Für das Jahr 1728 notiert Menadier aufgrund der Akten die Herstellung von 27 großen Goldmedaillen im Gewicht von 6426 3/8 Dukaten. Ihre Herstellung kostete fast 18 400 Taler. Für zwei große Silbermedaillen im Gewicht von über acht Mark (ca. 18 kg) wurden 127 Taler und 29 Groschen berechnet. Als 1733 in Berlin die Hochzeit des Kronprinzen Friedrich (II.) mit Elisabeth Christine von Braunschweig gefeiert wurde, fand ein großes Feldlager statt. Auch dieses ist auf einer riesigen Medaille abgebildet. Der König befahl noch im gleichen Jahr die Prägung von zwei goldenen Medaillen zu 500 Dukaten und vier zu 150 Dukaten. Zwei Jahre später bestellte er 72 goldene Medaillen zu 100, 50 und 30 Dukaten.

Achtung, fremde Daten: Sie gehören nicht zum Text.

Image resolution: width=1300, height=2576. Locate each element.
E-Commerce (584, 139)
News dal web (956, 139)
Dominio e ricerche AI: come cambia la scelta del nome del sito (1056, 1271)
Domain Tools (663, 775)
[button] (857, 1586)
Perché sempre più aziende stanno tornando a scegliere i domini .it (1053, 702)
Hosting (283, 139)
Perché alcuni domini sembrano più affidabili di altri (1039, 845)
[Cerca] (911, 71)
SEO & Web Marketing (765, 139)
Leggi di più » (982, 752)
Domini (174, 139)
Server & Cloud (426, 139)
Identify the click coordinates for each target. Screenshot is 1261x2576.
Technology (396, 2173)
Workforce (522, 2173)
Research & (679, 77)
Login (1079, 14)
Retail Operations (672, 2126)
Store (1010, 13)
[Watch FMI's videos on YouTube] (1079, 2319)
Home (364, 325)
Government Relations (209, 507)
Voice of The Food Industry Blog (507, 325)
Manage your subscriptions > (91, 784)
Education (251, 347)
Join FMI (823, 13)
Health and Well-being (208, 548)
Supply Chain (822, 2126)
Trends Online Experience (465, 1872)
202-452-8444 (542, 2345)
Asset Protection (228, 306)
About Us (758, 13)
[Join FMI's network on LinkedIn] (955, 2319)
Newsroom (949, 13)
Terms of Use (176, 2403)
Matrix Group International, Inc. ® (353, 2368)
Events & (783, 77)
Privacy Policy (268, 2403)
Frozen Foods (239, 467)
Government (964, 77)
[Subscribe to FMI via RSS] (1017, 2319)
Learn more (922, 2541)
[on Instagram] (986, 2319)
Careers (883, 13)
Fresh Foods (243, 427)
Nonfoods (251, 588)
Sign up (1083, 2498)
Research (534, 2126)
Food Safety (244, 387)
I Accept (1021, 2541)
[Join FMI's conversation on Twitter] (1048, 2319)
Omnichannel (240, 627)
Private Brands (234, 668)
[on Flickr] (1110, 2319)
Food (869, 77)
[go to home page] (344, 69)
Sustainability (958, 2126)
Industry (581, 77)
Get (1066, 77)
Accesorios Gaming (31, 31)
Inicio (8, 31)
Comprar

Wie das schwergewichtige Tafel- und Prunkgeschirr, das der König in Berlin und Augsburg anfertigen ließ, dienten die Riesenmedaillen nicht nur der Repräsentation und als Geschenke an Potentaten sowie hohe Beamte und Militärs, sondern auch der Schatzbildung. Da sich für die goldenen und silbernen Riesen nichts anderes als totes Kapital waren, wurde die Generaldomänenkasse angewiesen, Restbestände der königlichen Münze zum Einschmelzen zu übergeben, was mit nicht unbeträchtlichen Einbußen verbunden war. Julius Menadier notiert hierzu, dass der König die "großen Goldmedaillen" der Behörde als eisernen Bestand zuführen ließ. "Dass sie daselbst nicht lange verblieben, beweist der Umstand, dass nicht eine einzige bei der von seinem Sohn und Nachfolger [Friedrich II., H. C.] angeordneten Inventarisation sich vorgefunden hat. Zur Zeit ist nur ein einziges Exemplar im Gewichte von 348,80 gr im Wiener Münzkabinett bekannt, was bei dem Missverhältnisse zwischen Metall- und Kunstwert schwerlich befremden kann". Man kann davon ausgehen, dass Friedrich II., der Große, die Riesenmedaillen einschmelzen ließ, um aus dem gewonnenen Metall neue Geldstücke herzustellen, die er zur Finanzierung seiner Kriege benötigte.